The Gulf stream does indeed change utterly in an ice age, flowing directly east at about 40 N. But despite this the ice sheets go much farther south in North America, and glaciation begins there.
>
> Whether this would be enough to bring on a genuine ice age, or
> just a repeat of the Little Ice age,
Or neither.
>I have no idea. Do you?
If anybody tells you exactly what will happen in such a case, they either know a lot more than I do or are lying to you. As I said above, the "little ice age" is not really a weaker version of the actual ice age, it is cooling for very different reasons. But if I could live long enough to collect, I would put a lot of money on weakness in the gulf stream *not* causing a new ice age or a new LIA, particularly when accompanied by GHG induced global warming.
We were all taught as children that "the gulf stream is the reason Europe is not as cold as Labrador". We were all taught wrong.
> > I'd like to comment on one of the quotes given. I was a professor at Dalhousie at the same time as Petr Chylek. He is a superb scientist and a natural skeptic (not just on scientific topics). He is a firm hater of anything smelling remotely of a bandwagon, and has bent over backwards to give a forum to GW skeptics, even organizing two conferences on the subject we are discussing.
> >
> > I have huge respect for him, and I hope that is clear.

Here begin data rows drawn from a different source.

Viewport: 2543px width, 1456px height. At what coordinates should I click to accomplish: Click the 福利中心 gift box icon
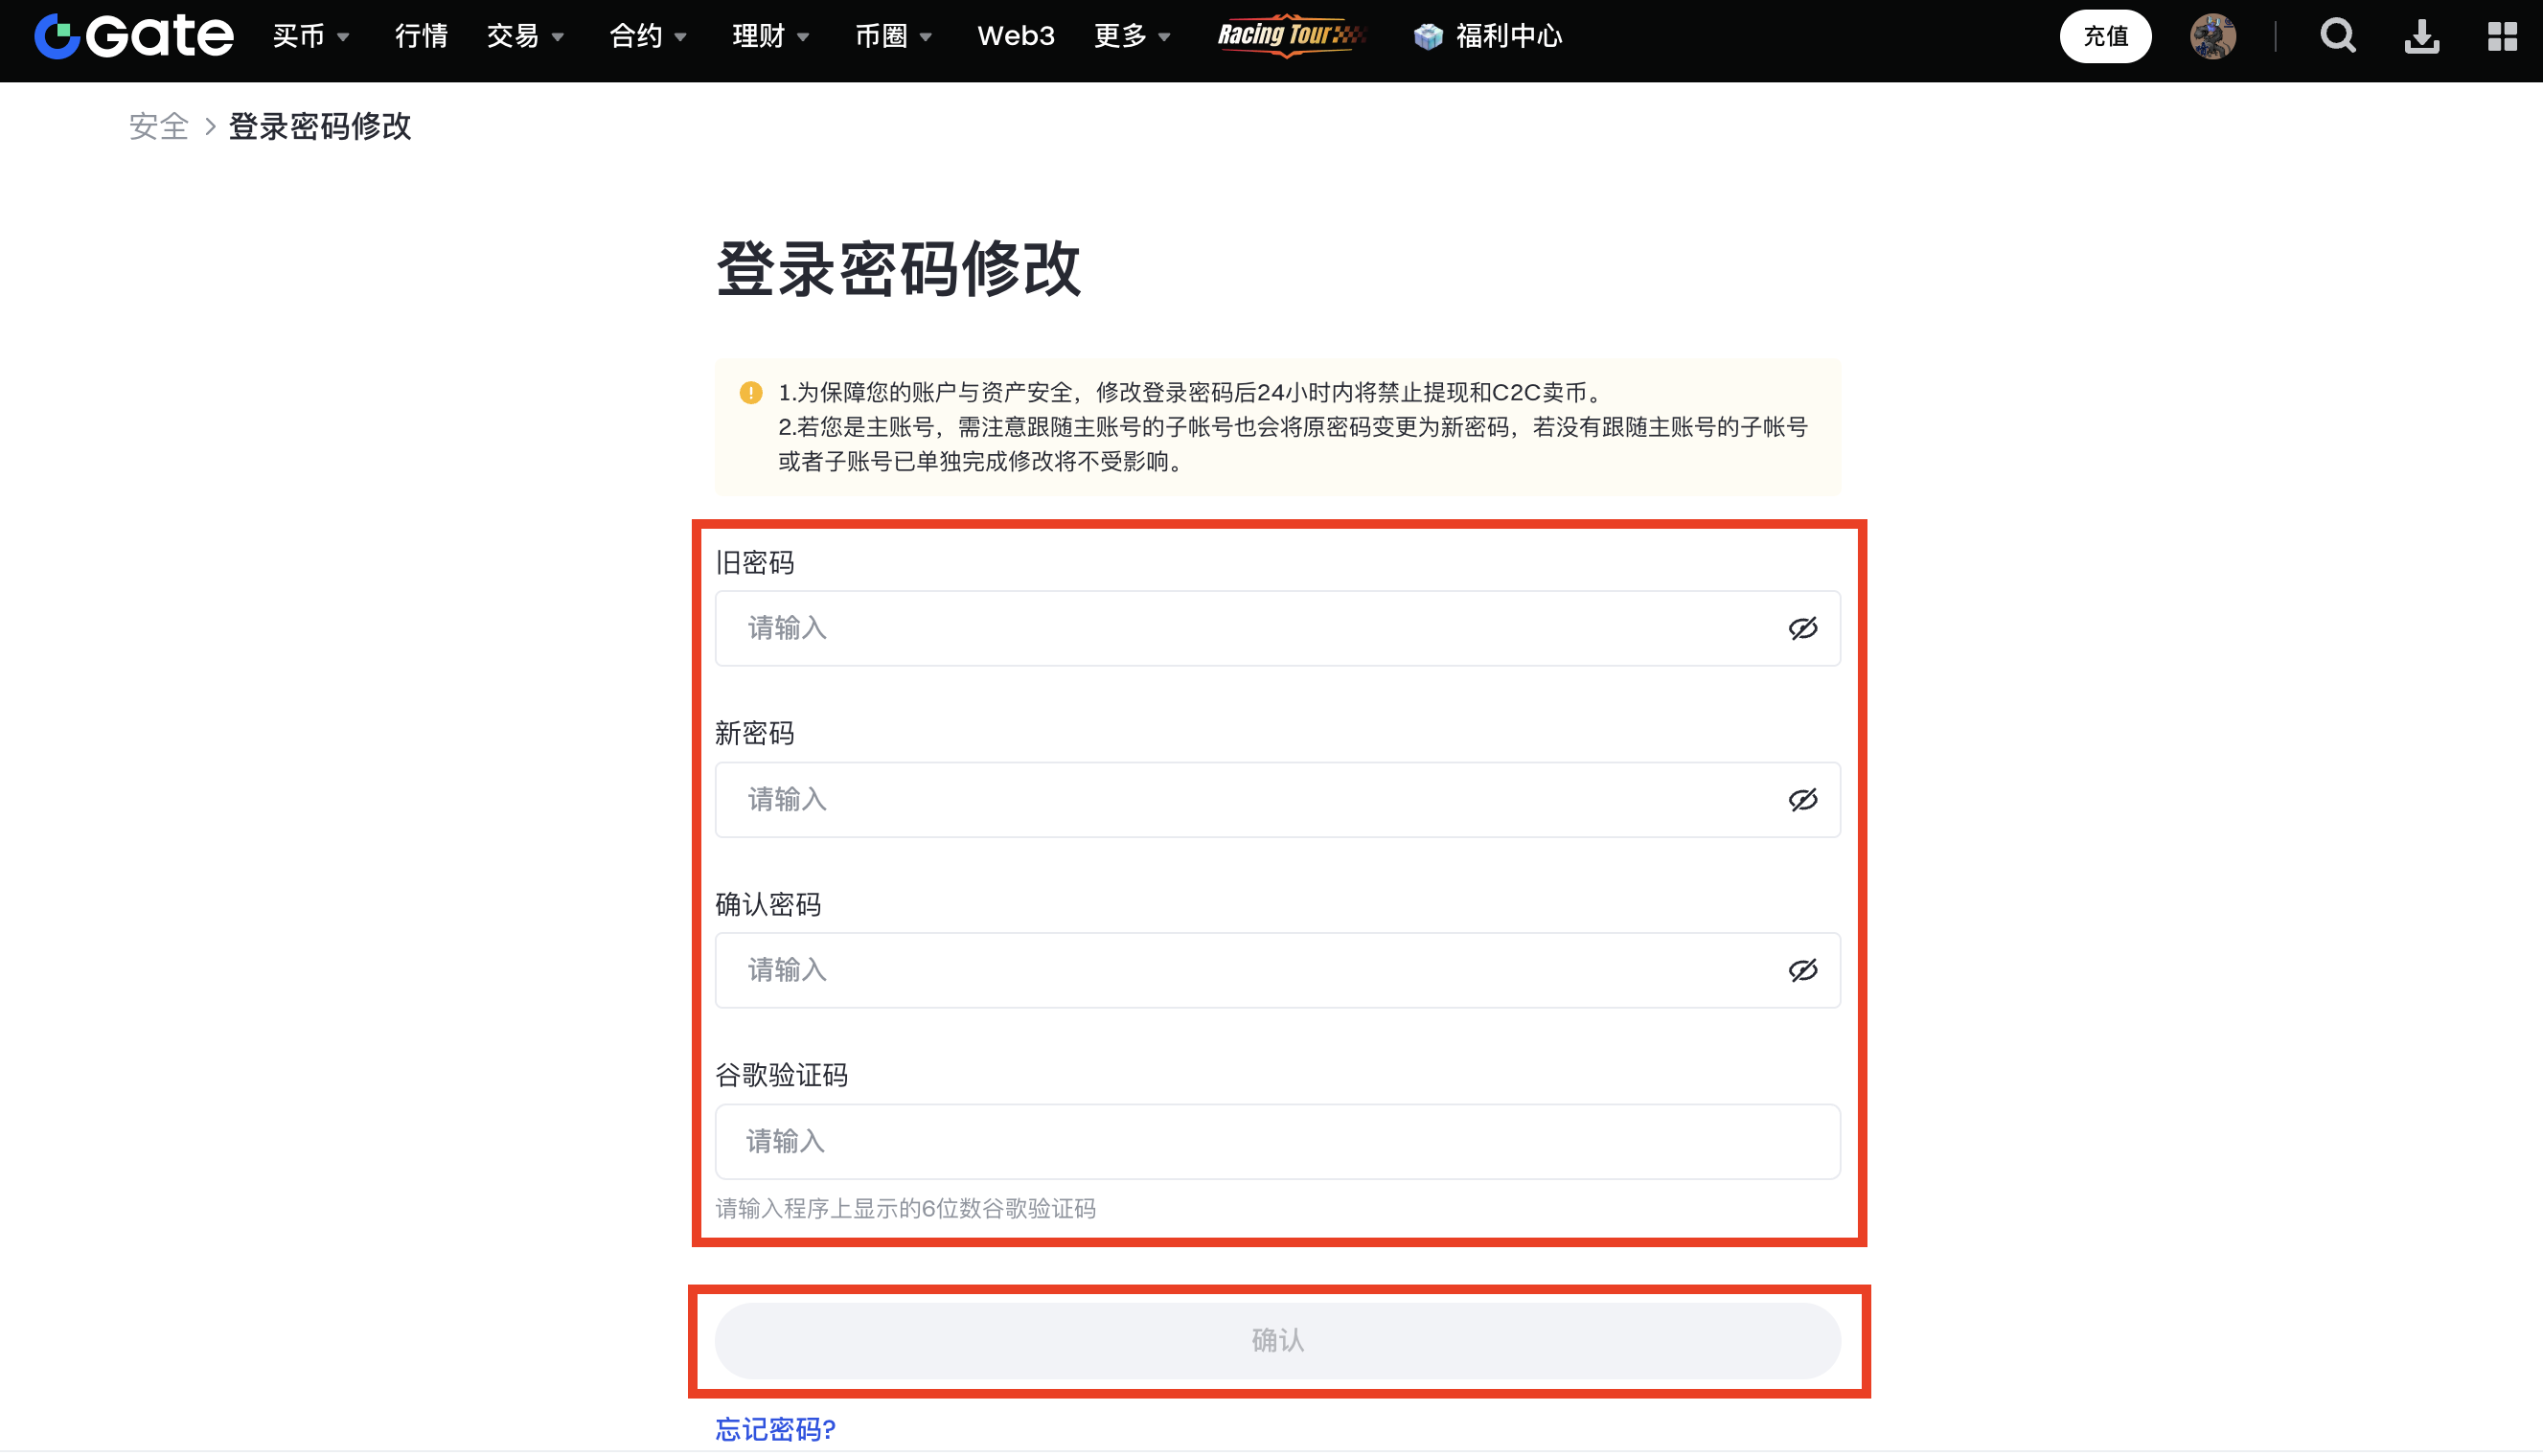[x=1428, y=36]
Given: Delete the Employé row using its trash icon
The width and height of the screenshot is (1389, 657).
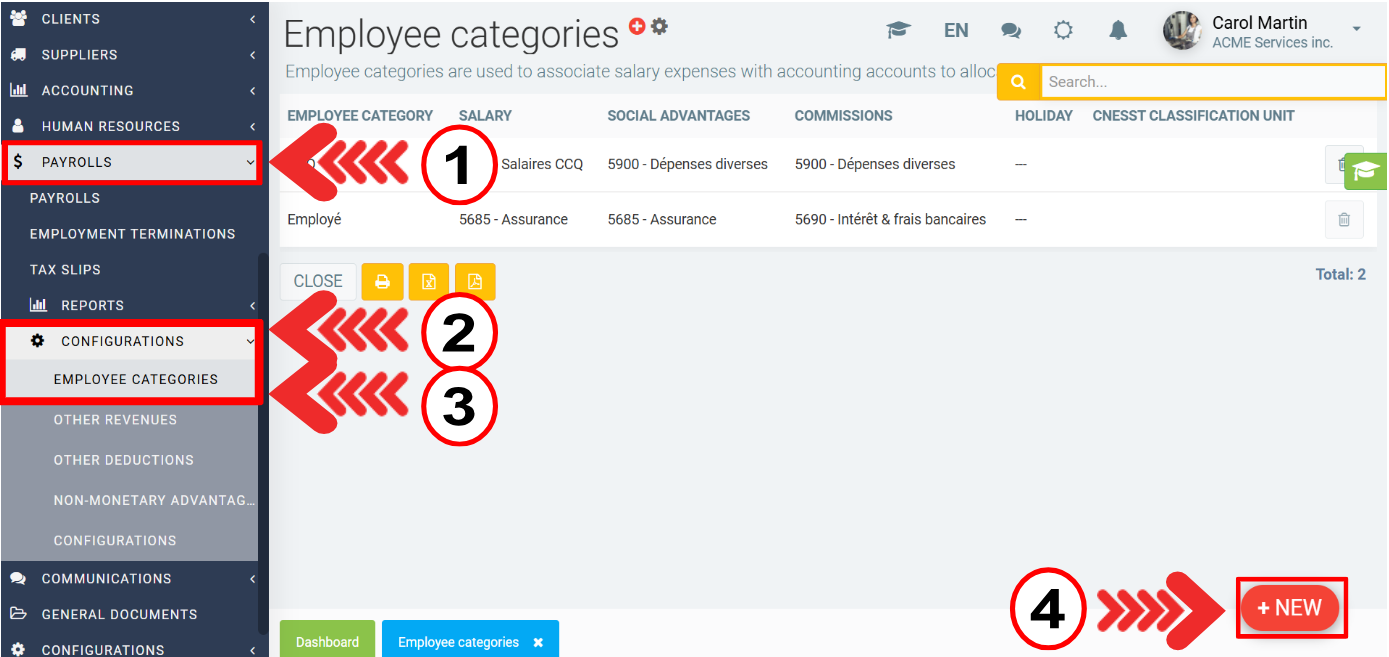Looking at the screenshot, I should point(1343,220).
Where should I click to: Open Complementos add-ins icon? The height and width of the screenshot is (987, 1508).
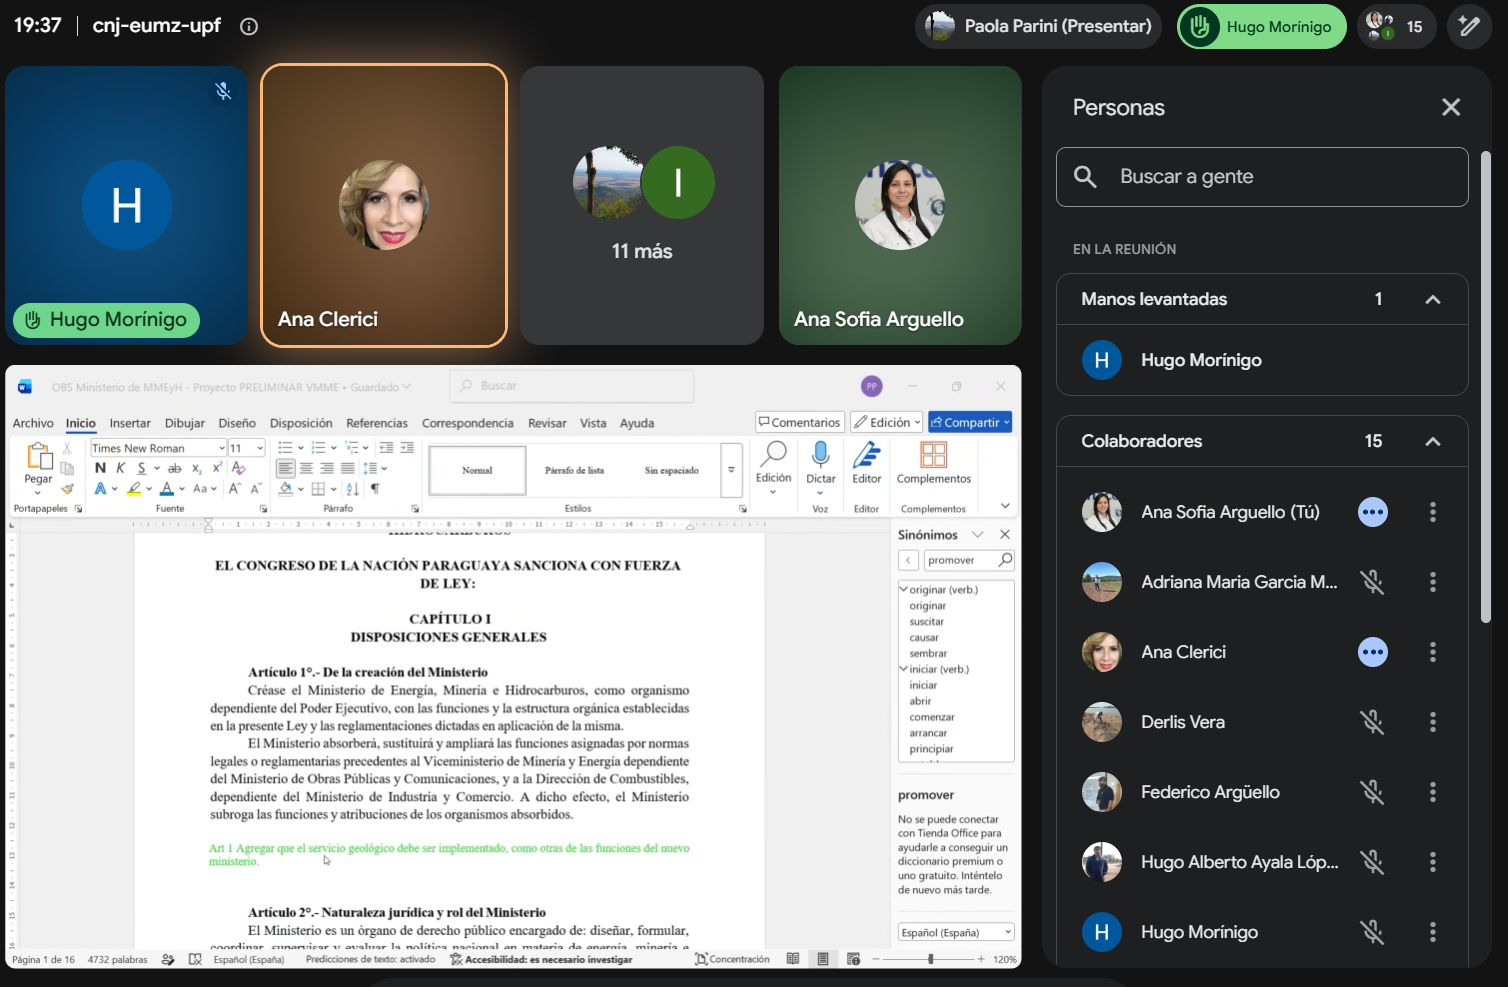click(934, 456)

> > But in this particular case his comment was at best beside the point. The report of increasing mass loss in Greenland in 2001 was sound. Greenland has continued to melt since 2001, 2002 was a year of record melting, and the melt has both continued and accelerated.
>
> I've seen a report that the snow and ice cover in Greenlad has increased
> this past year, especially in the southeast. Was that "fake news"?
Without looking anything up, I will assume this to be true because it fits a pattern. There is an implicit assumption that things are not getting worse unless every climate variable gets worse year over year. So any reversal is heralded as a sign that there is no problem after all.
But that is not the way the world works. There is a lot of "noise" in the system, so after a poor year the next may well be "better", but it does not mean the problem is going away or even getting less severe. It is what is expected - especially after record bad years like 2007 for arctic sea ice. The skeptics made a meal of it when 2008 was not so bad! But, as predicted, arctic sea ice extent has continued to shrink.
Now let me check. Yes, 2016 was a poor year (tenth worst on record), this year is showing less melt than any year since 2009. There's no reason to assume the trend is changing.
Surface melt does not of itself tell us how much mass the ice sheet is losing. More of it is worse, in general, but where and when the melt happens can be crucial, as some of the melt refreezes before it reaches the sea. And of course, the main mass loss actually occurs where the ice sheet meets the sea.
Total ice mass is measured by the GRACE experiment. Figure 3.4 here:
http://www.arctic.noaa.gov/Report-Card/Report-Card-2016/ArtMID/5022/ArticleID/277/Greenland-Ice-Sheet
shows how it has been changing.
Anthropogenic greenhouse gases are estimated to produce a warming over this century of .02C per year. This is an order of magnitude lower than the changes of shorter acting climate events such as ENSO, tropical vulcanism, and so on. It's not beyond the bounds of possibility that a combination of such events could produce a decade of distinct cooling.
Such a cooling would not be evidence that global warming is not happening (though of course it would be endlessly cited as such). Any more than evidence of a lower bank balance as you send your children to university implies that you've had a pay cut.
> Best wishes for improved health,
Thanks. It's just a persistent bug. I spent the winter disease-free so I must be punished in summer.